To better comprehend the fundamental reasons for the divergence in loess collapsibility between the four regions of western Henan, further analysis of loess microstructure using techniques such as micro-electronic scanning mirrors is warranted.

2.6. Microstructure

The microstructure of loess primarily comprises three components: structural units (including individual minerals, aggregates, and clusters), cements (comprising clays and organic matter), and pores [33]. The morphology of the skeleton particles predominantly consists of granular particles, with a minor presence of condensed block particles. The formation and augmentation of agglomerate particles contribute to the attenuation of loess collapsibility. The connection patterns among skeleton particles can be categorized into four modes: direct point contact, indirect point contact, direct surface contact, and indirect surface contact [34]. The distinction between direct and indirect contact modes primarily arises from their varying sensitivity to force and water, with point contact connections being more prone to damage and collapsibility compared to surface contact connections. Pores within loess exhibit diverse characteristics, including large pores, overhead pores, intergranular pores, and intragranular pores. Among these, large pore overhead pores and overhead pores [35] exert a more pronounced influence on collapsibility. The pore distribution depends on the arrangement of the soil particles. When the particles are loosely arranged, the pore distribution is dominated by large pores or overhead pores. When the loess collapses, the soil particles are arranged relatively compactly, and the pore distribution is concentrated in tiny pores.

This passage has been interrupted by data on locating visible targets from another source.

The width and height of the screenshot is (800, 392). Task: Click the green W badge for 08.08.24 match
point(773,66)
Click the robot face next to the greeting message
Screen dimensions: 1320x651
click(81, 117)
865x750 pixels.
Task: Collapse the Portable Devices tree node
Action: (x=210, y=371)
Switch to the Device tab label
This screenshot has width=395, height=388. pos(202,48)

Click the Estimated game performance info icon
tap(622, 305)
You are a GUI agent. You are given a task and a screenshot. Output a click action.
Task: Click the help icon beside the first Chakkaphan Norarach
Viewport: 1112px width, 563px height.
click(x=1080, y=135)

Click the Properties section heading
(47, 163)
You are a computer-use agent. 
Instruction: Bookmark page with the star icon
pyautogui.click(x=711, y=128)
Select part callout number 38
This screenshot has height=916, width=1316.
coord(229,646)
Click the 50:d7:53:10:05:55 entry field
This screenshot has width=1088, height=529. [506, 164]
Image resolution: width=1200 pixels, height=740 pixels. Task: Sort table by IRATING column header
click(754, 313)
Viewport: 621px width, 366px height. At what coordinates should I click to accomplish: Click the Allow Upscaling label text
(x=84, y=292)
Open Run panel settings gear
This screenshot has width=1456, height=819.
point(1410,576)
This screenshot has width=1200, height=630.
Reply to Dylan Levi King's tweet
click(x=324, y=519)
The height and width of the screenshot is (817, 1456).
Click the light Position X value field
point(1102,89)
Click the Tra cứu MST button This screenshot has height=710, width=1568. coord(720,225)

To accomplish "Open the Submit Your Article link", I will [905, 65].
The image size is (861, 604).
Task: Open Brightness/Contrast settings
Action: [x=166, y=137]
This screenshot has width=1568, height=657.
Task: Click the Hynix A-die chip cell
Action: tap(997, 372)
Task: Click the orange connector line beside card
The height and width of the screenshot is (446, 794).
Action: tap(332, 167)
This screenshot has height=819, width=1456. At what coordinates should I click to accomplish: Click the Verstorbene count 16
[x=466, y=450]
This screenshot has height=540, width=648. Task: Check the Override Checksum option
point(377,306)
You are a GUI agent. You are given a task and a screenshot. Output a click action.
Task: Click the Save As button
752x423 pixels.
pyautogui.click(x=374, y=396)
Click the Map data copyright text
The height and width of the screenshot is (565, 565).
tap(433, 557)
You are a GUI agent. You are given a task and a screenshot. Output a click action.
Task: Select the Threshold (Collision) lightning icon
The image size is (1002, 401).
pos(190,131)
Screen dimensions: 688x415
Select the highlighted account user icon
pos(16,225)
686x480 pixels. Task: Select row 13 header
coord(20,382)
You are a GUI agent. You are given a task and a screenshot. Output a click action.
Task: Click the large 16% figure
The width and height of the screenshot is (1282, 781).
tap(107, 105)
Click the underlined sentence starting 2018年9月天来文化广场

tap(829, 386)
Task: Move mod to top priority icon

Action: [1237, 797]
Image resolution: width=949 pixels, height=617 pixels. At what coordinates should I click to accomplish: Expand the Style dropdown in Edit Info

2.7. Image Analysis of Loess Microstructure in Different Regions

Figure 7 depicts the SEM images of loess samples from all four regions before and after immersion in water. The microstructure of the loess before and after soaking in the same area was compared. It was found that the number of macropores in the soil samples decreased sharply after immersion. The connection mode of the soil particles changes and the connection of particles after immersion gradually changes from point–point contact to point–surface contact or surface–surface contact. At the same time, the arrangement of the soil particles also changed. Before collapse, the soil samples were mainly overhead pores. After the occurrence of collapsibility, although the overhead pores exist in a small amount, the intergranular pores increase sharply. Comparative analysis of the microstructure of the loess in these regions reveals variations in the quantity of pores, pore distribution, and pore connectivity. Notably, the number of macropores and overhead pores in Malan loess diminishes gradually from west to east in western Henan, accompanied by a denser arrangement of loess particles in the eastern regions. Furthermore, the connection between loess skeleton particles in the Mianchi and Shanzhou areas primarily consists of point contact or point–surface contact, whereas surface contact predominates in the Gongyi and Xingyang loess. The morphology of particles within the microstructure of the loess varies across different regions. In the Shanzhou area, the microstructure reveals predominantly granular soil particles, interspersed with clusters formed by a small quantity of fine particles. Similarly, across western Henan, the particles of loess remain predominantly granular from west to east, albeit with a gradual emergence of agglomerated particles. For instance, in Xingyang loess (Figure 7g,h), the morphology of skeleton particles tends to exhibit a smoother profile, with fewer aggregates formed through aggregation, compared to loess in the western regions. Additionally, the number of intergranular pores in the Xingyang and Gongyi loess is notably lesser than that observed in the Mianchi and Shanzhou loess. In summary, the pore size has a great influence on the collapsibility of loess, which is basically consistent with the conclusion of loess collapsibility and pore size in the Jinzhong area studied by Wang [13].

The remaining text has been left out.